* RECORDS FOR THIS EXERCISE:

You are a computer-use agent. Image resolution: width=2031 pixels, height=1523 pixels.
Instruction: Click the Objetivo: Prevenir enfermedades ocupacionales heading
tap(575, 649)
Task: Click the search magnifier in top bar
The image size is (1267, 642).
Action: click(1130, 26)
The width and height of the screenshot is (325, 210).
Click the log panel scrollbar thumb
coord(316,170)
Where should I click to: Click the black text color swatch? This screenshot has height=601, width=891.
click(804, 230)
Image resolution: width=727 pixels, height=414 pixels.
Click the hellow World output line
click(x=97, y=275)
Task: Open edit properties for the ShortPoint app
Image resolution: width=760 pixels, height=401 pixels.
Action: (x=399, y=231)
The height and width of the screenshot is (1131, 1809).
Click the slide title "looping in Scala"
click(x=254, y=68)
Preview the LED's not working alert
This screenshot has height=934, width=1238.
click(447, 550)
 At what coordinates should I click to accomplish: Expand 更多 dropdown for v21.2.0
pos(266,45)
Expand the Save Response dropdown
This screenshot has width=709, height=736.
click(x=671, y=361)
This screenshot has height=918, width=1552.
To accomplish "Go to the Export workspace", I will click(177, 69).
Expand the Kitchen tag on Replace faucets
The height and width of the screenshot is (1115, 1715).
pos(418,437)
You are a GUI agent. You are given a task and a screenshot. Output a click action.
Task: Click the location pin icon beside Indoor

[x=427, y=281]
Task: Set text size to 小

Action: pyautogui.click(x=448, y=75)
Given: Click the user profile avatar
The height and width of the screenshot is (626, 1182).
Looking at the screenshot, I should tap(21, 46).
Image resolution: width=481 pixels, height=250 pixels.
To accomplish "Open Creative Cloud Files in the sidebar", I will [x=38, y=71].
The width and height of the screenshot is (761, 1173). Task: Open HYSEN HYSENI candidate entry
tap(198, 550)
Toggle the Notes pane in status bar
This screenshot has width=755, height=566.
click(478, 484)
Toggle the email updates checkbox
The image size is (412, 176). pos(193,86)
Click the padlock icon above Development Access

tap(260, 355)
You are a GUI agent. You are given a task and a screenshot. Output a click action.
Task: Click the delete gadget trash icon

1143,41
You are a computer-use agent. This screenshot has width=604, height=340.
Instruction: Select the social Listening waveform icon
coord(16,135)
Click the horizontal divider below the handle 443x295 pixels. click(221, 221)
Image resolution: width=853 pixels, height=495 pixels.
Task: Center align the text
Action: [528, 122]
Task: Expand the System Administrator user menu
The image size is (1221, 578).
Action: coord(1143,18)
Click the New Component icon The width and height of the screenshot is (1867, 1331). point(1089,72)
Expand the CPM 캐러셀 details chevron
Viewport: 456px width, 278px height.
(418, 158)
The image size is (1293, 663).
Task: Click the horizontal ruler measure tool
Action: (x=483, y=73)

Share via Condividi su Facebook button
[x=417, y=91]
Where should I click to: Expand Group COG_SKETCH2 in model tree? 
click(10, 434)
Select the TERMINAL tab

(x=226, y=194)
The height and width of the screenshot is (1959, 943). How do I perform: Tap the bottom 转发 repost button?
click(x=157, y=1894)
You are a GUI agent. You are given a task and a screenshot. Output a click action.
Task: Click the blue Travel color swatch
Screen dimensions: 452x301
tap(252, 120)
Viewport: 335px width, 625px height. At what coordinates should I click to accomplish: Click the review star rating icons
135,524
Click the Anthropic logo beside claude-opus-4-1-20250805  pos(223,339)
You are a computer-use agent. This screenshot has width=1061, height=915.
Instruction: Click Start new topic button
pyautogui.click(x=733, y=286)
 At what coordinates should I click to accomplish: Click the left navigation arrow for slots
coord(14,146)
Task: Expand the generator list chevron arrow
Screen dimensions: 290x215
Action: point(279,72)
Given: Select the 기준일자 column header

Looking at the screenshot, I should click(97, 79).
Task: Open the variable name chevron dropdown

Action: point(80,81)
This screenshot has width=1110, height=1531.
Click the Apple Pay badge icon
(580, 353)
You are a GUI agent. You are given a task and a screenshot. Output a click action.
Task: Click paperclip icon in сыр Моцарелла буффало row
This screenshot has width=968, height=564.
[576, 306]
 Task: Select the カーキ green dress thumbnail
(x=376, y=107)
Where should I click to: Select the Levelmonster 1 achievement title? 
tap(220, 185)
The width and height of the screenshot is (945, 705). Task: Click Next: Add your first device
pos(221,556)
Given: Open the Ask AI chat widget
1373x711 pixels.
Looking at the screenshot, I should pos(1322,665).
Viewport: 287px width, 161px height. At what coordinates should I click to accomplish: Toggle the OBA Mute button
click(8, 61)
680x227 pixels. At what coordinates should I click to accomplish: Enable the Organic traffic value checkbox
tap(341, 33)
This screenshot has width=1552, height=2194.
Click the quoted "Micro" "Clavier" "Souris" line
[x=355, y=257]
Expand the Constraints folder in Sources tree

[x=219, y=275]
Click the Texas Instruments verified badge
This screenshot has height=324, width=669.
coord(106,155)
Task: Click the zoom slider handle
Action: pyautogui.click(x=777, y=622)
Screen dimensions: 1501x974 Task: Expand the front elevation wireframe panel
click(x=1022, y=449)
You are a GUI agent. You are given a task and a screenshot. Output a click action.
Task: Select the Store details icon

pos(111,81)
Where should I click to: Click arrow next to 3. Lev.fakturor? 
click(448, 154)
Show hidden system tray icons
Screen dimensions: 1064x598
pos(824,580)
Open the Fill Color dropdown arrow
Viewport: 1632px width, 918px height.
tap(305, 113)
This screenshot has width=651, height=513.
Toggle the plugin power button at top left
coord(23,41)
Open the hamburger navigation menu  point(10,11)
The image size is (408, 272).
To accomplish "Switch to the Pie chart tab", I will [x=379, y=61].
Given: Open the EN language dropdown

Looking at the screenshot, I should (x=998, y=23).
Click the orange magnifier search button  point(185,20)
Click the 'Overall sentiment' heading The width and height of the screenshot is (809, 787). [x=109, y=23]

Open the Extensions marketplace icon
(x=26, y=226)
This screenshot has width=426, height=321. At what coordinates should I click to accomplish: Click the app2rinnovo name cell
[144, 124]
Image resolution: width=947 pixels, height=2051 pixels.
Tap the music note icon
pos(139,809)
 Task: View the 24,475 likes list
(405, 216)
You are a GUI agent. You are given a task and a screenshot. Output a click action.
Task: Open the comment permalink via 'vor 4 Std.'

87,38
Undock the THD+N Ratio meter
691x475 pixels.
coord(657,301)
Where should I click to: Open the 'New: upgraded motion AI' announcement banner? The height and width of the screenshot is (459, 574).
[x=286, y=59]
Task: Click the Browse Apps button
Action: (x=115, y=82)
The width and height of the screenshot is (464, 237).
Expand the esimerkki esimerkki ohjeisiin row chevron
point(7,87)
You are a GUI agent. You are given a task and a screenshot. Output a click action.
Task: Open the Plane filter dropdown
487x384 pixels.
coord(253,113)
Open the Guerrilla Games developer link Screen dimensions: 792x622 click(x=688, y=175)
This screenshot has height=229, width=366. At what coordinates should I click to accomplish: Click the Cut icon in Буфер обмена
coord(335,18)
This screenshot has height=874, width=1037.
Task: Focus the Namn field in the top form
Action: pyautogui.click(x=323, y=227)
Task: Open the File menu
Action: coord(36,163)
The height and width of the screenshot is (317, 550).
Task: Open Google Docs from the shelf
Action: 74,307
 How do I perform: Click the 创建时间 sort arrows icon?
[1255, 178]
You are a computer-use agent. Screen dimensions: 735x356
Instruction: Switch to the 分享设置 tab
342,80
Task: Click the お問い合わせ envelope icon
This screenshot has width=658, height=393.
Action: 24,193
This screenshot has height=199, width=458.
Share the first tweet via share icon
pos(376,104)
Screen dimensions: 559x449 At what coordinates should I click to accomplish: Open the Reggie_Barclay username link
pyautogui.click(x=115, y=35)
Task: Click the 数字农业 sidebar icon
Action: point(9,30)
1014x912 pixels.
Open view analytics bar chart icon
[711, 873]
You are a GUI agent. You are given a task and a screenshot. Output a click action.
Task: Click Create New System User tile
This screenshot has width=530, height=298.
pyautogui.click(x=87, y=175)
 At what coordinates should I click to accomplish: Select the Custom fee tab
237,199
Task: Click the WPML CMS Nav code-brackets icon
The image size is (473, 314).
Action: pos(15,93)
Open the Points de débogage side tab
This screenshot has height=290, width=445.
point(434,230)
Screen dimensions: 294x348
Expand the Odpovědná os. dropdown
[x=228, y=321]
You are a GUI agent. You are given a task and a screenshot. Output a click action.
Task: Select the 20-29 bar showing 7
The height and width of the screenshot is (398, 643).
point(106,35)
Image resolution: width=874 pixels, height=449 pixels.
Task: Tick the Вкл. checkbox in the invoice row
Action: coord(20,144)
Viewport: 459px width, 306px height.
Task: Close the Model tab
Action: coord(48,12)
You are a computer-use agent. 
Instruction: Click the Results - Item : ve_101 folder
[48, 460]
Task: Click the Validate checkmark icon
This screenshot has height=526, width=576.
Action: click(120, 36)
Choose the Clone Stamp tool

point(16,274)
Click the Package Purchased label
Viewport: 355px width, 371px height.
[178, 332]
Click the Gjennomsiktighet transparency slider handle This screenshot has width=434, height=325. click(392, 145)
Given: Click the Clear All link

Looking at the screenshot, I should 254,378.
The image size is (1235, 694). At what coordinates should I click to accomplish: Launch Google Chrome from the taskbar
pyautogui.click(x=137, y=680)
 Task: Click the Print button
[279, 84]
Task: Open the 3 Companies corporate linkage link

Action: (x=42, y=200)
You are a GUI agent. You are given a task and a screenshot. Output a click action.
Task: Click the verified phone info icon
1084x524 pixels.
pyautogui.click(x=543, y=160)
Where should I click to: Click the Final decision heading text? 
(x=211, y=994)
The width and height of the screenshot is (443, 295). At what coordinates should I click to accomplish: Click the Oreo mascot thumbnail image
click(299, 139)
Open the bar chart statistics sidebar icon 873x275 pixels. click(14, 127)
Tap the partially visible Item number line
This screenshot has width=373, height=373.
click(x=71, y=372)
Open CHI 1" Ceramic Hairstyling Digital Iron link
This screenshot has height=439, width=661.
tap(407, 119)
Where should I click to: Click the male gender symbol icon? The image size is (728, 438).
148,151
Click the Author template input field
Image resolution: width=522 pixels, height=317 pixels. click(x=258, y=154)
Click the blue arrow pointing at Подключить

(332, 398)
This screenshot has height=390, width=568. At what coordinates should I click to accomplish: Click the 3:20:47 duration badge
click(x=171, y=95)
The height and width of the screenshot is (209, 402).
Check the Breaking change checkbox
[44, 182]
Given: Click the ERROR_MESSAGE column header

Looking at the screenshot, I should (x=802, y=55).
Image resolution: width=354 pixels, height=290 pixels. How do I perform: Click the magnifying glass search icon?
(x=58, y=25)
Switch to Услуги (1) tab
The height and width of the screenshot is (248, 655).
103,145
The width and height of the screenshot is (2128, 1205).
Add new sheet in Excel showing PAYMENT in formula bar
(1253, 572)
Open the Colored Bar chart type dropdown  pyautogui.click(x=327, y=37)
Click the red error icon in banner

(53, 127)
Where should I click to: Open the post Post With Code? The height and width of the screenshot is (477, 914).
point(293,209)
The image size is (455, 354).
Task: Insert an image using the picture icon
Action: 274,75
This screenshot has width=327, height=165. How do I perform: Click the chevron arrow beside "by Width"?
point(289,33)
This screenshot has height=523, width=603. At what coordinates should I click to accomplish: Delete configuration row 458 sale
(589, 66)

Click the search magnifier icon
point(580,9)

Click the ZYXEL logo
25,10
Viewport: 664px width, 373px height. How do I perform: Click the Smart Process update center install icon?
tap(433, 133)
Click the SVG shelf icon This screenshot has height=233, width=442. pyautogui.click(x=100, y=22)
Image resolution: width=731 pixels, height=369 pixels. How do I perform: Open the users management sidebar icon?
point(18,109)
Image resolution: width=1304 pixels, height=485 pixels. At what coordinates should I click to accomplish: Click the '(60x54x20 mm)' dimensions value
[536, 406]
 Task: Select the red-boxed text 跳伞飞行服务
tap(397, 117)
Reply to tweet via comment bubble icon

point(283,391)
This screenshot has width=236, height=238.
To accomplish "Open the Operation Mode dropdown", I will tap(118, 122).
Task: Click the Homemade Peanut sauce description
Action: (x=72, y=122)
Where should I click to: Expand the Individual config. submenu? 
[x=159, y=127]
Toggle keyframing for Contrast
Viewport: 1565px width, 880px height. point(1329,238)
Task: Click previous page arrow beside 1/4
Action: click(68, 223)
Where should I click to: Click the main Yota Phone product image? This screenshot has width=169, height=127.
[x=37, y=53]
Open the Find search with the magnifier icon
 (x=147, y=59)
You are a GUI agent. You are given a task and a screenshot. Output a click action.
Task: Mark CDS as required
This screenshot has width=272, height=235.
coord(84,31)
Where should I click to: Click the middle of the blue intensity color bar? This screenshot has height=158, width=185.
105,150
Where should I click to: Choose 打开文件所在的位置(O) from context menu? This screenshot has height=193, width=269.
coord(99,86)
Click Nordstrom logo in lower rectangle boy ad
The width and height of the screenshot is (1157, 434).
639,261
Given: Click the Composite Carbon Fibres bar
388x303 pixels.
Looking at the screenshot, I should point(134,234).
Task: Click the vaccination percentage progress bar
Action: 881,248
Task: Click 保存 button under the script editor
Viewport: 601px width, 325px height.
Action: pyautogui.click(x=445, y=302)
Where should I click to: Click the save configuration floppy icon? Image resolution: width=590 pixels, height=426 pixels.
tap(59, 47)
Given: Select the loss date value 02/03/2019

* YOUR TASK: Arrange the records from their first line through the line containing "Action: (x=399, y=231)" as a Markdown table with the columns No. and Line. Number each row and omit blank lines.

* SOLUTION:
| No. | Line |
|---|---|
| 1 | You are a computer-use agent. Image resolution: width=2031 pixels, height=1523 pixels. |
| 2 | Instruction: Click the Objetivo: Prevenir enfermedades ocupacionales heading |
| 3 | tap(575, 649) |
| 4 | Task: Click the search magnifier in top bar |
| 5 | The image size is (1267, 642). |
| 6 | Action: click(1130, 26) |
| 7 | The width and height of the screenshot is (325, 210). |
| 8 | Click the log panel scrollbar thumb |
| 9 | coord(316,170) |
| 10 | Where should I click to: Click the black text color swatch? This screenshot has height=601, width=891. |
| 11 | click(804, 230) |
| 12 | Image resolution: width=727 pixels, height=414 pixels. |
| 13 | Click the hellow World output line |
| 14 | click(x=97, y=275) |
| 15 | Task: Open edit properties for the ShortPoint app |
| 16 | Image resolution: width=760 pixels, height=401 pixels. |
| 17 | Action: (x=399, y=231) |